В эту ночь папа исчез. Исчезли и все его хирургические инструменты. Я долго думала, куда он мог уехать, но так ничего и не придумала.

В ноябре всем объявили, что Западная Украина решила присоединиться к СССР. В этот день мама очень долго ругалась с бабушкой, так, что бабушке стало плохо с сердцем. Как я поняла, бабушка ругала маму, что она не уехала со мной в Варшаву. А мама говорила бабушке, что в Варшаве сейчас еще хуже. Я не знаю, как может быть еще хуже. У нас кончились все продукты. Мама каждый день ходила менять припасенное мыло на какую-нибудь еду, но на рынке тоже ничего не было. Кончились дрова, их теперь никто не продавал. В ноябре в Львове уже холодно, я хожу даже по дому в толстой кофте и сапогах. И все время хочется есть…

Правда, когда мне было шесть лет, было в самом деле гораздо хуже. Я плохо помню – скорее, по рассказам мамы, что в Львове люди умирали от голода. Мы тогда выжили только потому, что уехали к папиным родителям в деревню, в Бобрки. А папа рассказывал, как они отбивались от голодных городских жителей, которые по ночам грабили деревенские огороды. Их, конечно, тоже было жалко, но я иногда думаю, что если бы тогда нас тоже ограбили, мы бы все умерли с голода.

Мы часто сидели с Алей у меня в комнате и вспоминали старые времена. Как вкусно и хорошо ели, как здорово играли, какие праздники устраивались в городе на Рождество. Только от разговоров о еде все равно хотелось есть, даже еще больше. Но отказаться от этих воспоминаний мы не могли.

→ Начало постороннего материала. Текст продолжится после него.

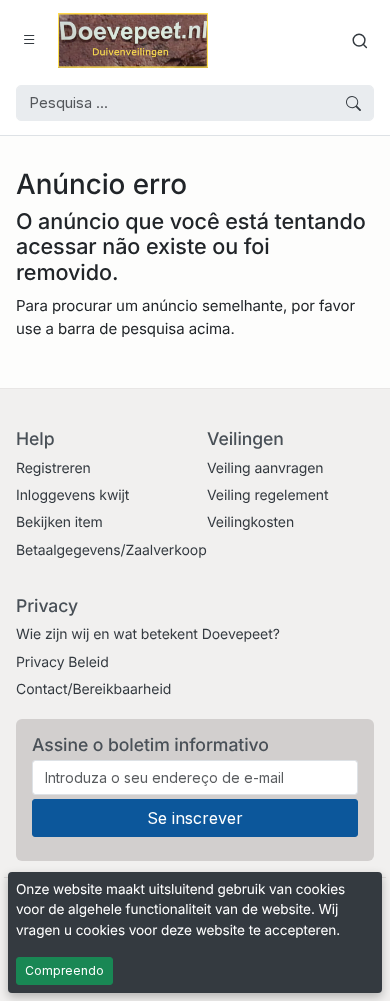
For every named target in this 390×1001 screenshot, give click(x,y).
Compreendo (64, 970)
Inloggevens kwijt (72, 495)
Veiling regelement (267, 495)
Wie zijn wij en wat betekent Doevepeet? (148, 634)
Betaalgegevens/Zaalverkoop (111, 550)
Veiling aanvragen (265, 468)
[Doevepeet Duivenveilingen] (133, 40)
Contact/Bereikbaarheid (93, 689)
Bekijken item (59, 522)
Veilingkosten (250, 522)
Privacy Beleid (62, 662)
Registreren (53, 468)
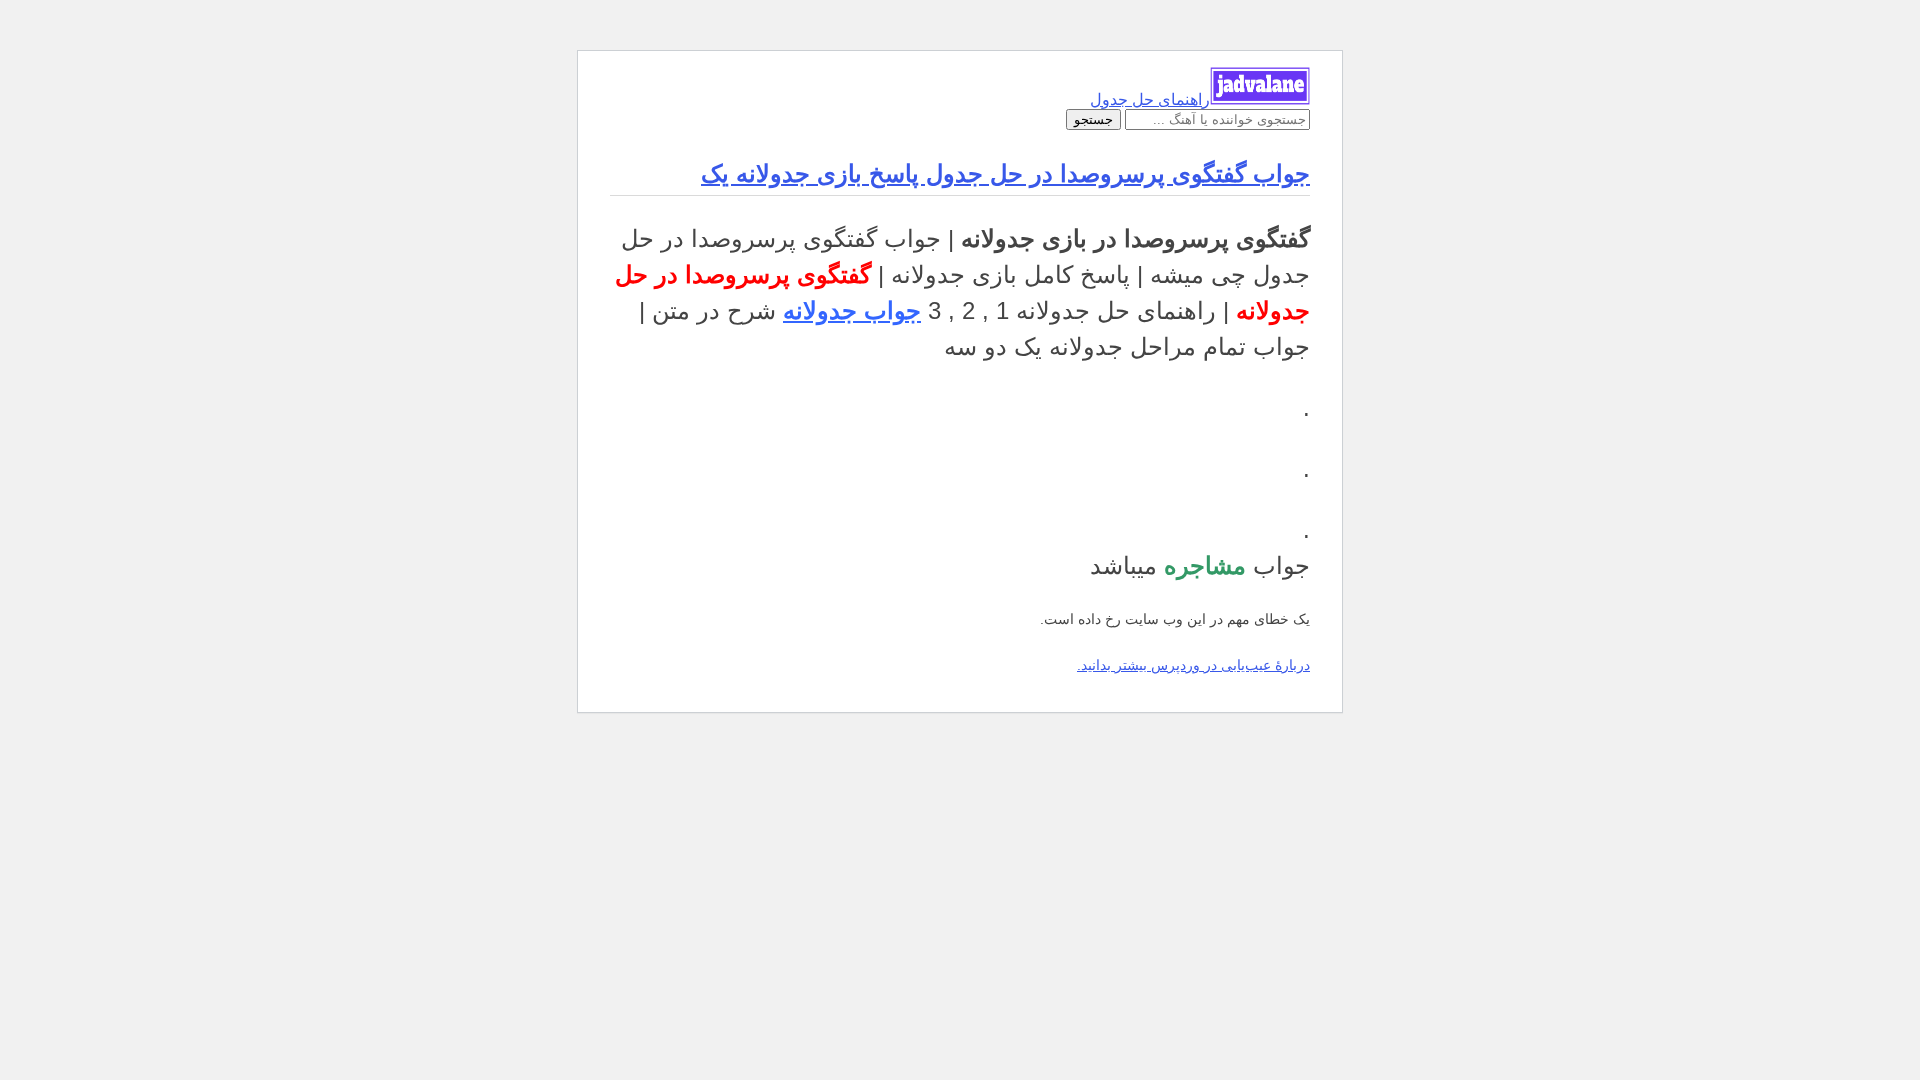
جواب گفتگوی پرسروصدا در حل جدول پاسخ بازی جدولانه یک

Господи, как страшно было в первый раз после всего этого идти в школу. Школа была вся в каких-то дырках – говорят, в ней прятались ОУНовцы, и по ним стреляли из пулемета. Внутри школа была разрисована всякими лозунгами. Но, самое плохое – не было половины учителей. Нам не говорили, где они, но Кристинка сразу же сказала, что их арестовали и увезли русские. А еще она сказала, что отца Станислава, нашего ксендза, русские расстреляли прямо во дворе школы.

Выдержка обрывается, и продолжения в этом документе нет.